-- Source information follows --

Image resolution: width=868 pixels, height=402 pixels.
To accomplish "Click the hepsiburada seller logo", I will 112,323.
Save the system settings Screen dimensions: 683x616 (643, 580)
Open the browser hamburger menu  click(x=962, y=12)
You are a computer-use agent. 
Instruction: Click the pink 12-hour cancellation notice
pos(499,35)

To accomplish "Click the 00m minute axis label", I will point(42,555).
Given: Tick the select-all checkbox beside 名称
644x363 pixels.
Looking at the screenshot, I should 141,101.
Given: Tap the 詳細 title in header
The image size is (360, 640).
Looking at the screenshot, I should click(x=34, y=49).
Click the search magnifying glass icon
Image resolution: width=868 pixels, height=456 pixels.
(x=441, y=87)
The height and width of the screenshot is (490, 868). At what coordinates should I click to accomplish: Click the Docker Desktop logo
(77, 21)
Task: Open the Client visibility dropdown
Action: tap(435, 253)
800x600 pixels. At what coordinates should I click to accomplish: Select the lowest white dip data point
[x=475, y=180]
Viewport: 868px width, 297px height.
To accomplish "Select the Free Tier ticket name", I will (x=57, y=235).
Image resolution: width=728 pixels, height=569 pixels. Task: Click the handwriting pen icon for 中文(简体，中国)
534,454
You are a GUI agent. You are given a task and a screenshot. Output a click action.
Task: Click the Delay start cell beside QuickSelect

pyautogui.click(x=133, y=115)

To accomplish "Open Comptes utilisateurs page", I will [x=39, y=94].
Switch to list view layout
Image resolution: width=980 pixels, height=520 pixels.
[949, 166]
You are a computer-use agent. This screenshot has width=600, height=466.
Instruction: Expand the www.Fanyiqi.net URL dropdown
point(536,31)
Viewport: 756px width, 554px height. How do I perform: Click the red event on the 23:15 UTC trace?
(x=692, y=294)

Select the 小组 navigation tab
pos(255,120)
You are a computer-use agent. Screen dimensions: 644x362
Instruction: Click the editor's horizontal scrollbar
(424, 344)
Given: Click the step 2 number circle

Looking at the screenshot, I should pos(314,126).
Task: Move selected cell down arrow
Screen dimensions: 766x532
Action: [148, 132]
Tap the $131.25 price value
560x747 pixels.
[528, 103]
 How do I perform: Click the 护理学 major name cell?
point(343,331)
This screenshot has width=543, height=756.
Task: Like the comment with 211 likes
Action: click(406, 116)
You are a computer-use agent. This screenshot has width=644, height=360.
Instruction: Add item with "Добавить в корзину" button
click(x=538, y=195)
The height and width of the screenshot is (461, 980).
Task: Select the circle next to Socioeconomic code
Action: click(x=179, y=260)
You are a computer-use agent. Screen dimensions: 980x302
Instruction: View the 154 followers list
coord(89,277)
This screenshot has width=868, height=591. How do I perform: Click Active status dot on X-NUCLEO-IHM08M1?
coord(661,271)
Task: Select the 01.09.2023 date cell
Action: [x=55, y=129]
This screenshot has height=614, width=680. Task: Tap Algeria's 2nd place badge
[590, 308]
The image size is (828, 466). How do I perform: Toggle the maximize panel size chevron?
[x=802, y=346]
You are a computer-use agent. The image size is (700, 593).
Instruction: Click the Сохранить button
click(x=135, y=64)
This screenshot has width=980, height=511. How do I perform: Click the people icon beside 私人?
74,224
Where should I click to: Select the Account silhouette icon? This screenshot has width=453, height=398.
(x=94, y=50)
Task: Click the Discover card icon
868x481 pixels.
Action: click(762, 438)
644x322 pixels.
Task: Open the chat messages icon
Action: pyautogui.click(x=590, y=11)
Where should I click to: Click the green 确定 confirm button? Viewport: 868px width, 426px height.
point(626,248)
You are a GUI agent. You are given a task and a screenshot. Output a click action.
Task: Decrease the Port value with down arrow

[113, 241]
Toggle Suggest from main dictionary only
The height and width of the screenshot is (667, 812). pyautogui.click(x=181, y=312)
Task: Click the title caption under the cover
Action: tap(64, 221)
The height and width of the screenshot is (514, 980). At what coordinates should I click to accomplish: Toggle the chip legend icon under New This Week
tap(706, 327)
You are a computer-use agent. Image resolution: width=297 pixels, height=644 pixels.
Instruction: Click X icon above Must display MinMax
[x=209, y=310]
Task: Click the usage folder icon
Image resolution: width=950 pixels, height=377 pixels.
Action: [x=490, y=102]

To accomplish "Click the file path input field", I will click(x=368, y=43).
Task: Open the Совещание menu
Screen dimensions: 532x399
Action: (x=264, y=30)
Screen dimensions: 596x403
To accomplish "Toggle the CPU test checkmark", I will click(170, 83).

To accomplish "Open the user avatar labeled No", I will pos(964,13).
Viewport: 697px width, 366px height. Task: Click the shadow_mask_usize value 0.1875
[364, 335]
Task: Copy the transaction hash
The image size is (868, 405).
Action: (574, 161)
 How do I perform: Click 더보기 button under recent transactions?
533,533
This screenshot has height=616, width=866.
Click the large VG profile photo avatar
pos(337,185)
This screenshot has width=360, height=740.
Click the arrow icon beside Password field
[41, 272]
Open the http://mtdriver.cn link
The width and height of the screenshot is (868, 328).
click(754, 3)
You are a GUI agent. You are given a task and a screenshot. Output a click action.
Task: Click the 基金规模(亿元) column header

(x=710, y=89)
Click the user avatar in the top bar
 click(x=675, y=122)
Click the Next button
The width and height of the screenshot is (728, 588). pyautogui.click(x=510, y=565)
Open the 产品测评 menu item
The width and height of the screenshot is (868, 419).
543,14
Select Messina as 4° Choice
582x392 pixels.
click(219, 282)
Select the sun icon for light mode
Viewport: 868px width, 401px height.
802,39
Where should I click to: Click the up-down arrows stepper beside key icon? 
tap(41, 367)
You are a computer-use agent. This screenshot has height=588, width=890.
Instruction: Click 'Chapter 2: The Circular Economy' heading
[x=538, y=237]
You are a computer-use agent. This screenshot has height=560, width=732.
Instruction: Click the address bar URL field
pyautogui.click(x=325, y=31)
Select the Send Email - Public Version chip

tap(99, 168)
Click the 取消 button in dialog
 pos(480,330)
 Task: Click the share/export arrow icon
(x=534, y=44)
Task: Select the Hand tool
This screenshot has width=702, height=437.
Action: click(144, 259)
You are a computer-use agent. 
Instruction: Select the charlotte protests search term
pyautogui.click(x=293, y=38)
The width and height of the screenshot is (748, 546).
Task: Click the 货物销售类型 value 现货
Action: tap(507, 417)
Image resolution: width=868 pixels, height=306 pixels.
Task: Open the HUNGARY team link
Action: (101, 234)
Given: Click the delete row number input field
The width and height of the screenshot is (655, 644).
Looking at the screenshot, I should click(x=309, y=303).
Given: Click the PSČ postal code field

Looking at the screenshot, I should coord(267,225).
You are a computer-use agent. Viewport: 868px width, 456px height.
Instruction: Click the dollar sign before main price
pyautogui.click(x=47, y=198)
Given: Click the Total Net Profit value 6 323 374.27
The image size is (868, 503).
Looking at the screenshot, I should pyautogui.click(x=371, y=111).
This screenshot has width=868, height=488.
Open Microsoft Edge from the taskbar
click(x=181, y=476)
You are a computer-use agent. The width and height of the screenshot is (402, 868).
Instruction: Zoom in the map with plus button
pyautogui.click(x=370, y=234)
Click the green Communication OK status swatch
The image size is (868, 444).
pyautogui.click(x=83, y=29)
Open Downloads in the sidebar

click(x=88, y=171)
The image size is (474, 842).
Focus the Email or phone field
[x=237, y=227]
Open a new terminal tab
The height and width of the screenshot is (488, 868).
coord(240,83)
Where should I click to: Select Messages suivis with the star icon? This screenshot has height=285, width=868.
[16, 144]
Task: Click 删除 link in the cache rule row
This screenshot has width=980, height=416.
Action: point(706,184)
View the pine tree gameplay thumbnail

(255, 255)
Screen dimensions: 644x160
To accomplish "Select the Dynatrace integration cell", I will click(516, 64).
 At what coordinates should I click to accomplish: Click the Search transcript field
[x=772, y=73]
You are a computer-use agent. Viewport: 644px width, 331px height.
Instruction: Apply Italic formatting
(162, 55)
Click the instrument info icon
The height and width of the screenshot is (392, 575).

-- Source information concluded --

# Exercise goal
After reading through the material, report every line that holds "input".

# Response
To accomplish "Click the file path input field", I will click(x=368, y=43).
Given: Click the delete row number input field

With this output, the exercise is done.